“France is taking in as many refugees as we are in the district of Allgäu,” Horst Seehofer, the Christian Social Union (CSU) state premier of Bavaria, told the daily Passauer Neuen Presse. “That is selfish. When things get tough, there is no solidarity in Europe any more.” French officials have said they would take in up to 24,000 refugees this year; Germany is expecting to take in 800,000 – Vice Chancellor Sigmar Gabriel is even figuring on a million.
But the criticism goes both ways. French politicians, from the right as well as the left, are baffled by Merkel’s open-door policy. “The generosity of the German people is laudable, but Merkel made a huge political mistake when she put out her unilateral siren call to refugees,” Socialist Malek Bouith, himself the son of Algerian immigrants, said earlier this week on French television. “Mrs. Merkel’s behavior is starting crises for Germany’s neighbors – first and foremost France.”

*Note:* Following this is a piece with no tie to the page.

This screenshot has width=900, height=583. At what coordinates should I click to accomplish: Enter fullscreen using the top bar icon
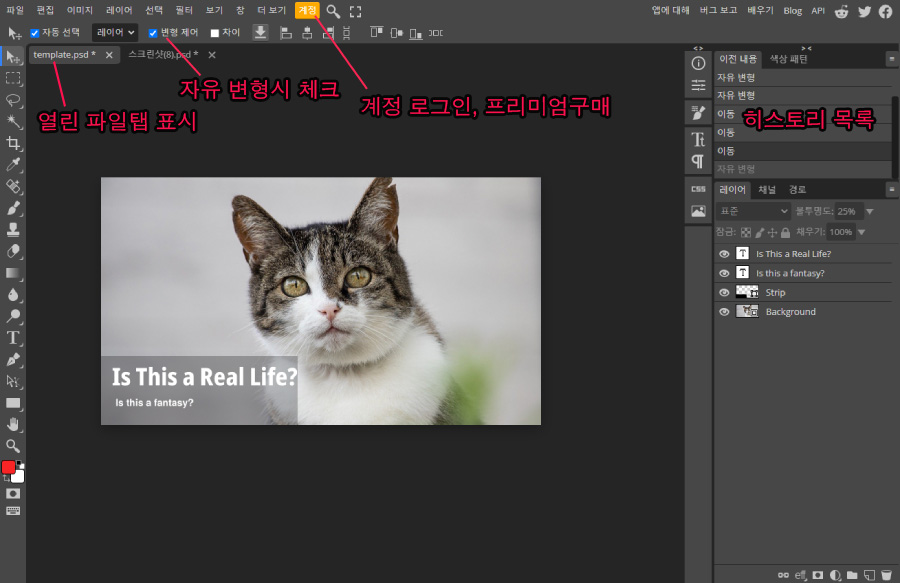[357, 12]
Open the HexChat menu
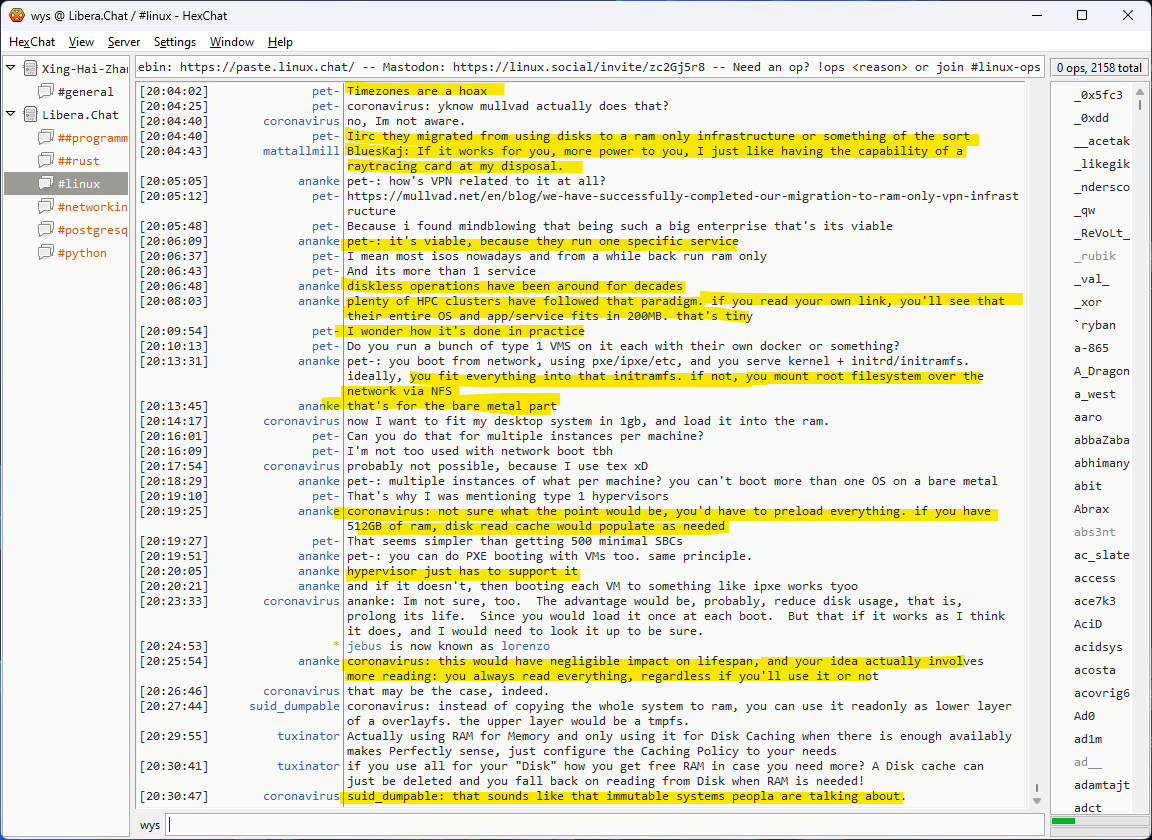1152x840 pixels. pos(32,42)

Sarkozy – who may well stand in the next French Presidential elections, and who during his time as head of state worked closely with Merkel – has warned that a continuing influx of refugees could “dissolve French society.” He is also against quota rules. In June, Sarkozy said acceptance quotas were the political equivalent of a plumber trying to distribute water more efficiently in an apartment after a pipe burst, rather than stopping the flow.
Last week, former conservative minister Patrick Devedjian, who is of Armenian descent, offered a statement even more abstruse when he said: “The Germans took our Jews and gave us Arabs.”
It was clear from the start that Germany’s refugee policy would be a golden opportunity for Marine Le Pen. “I accuse the German chancellor of burdening all of Europe with illegal immigrants after she already burdened it with her financial order,” Le Pen said, deftly touching upon two sore spots for the French people.
It is not just French politicians who think differently than Germans when it comes to the refugee debate. French society does as well. According to a recent poll, about 50 percent of those questioned said they did not want to take in any more refugees. And over 60 percent said asylum applications from Syria should be handled “like everybody else” – exactly the opposite of the “culture of welcoming” that is being propagated by all of the German parties represented in parliament.